— BEGIN Supplied passage —
# ELSI: A Unified Software Interface for Kohn-Sham Electronic Structure   Solvers

**Authors:** Victor Wen-zhe Yu, Fabiano Corsetti, Alberto Garc\'ia and, William P. Huhn, Mathias Jacquelin, Weile Jia, Bj\"orn Lange, Lin, Lin, Jianfeng Lu, Wenhui Mi, Ali Seifitokaldani, \'Alvaro, V\'azquez-Mayagoitia, Chao Yang, Haizhao Yang, Volker Blum

arXiv: 1705.11191 · 2018-06-06

## TL;DR

ELSI is a unified software interface that simplifies access to multiple algorithms for solving Kohn-Sham eigenproblems in electronic structure calculations, improving efficiency and flexibility for large-scale density-functional theory simulations.

## Contribution

It introduces a unified framework that integrates various eigenproblem solvers, with default parameters and automatic format conversions, facilitating easier implementation and optimization in electronic structure codes.

## Key findings

- Benchmarks up to 11,520 atoms demonstrate scalability.
- ELSI improves solver flexibility and usability.
- Automatic solver recommendation enhances performance.
— END Supplied passage —
— BEGIN Source excerpt —
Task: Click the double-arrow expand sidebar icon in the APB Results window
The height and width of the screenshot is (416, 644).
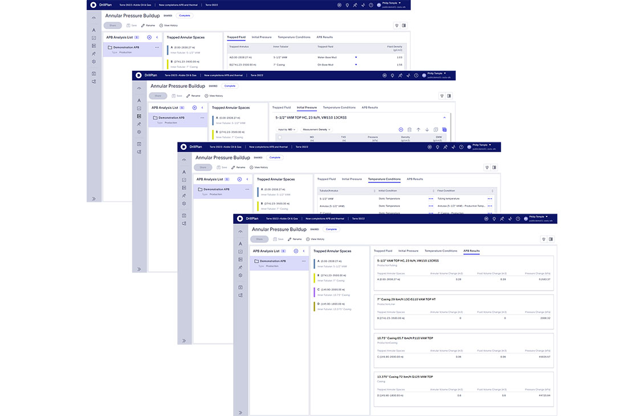Action: [241, 413]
— END Source excerpt —
**Written instruction:** In the ELSI summary, up to how many atoms do the benchmarks demonstrating scalability go?

**Task solution:** Up to 11,520 atoms.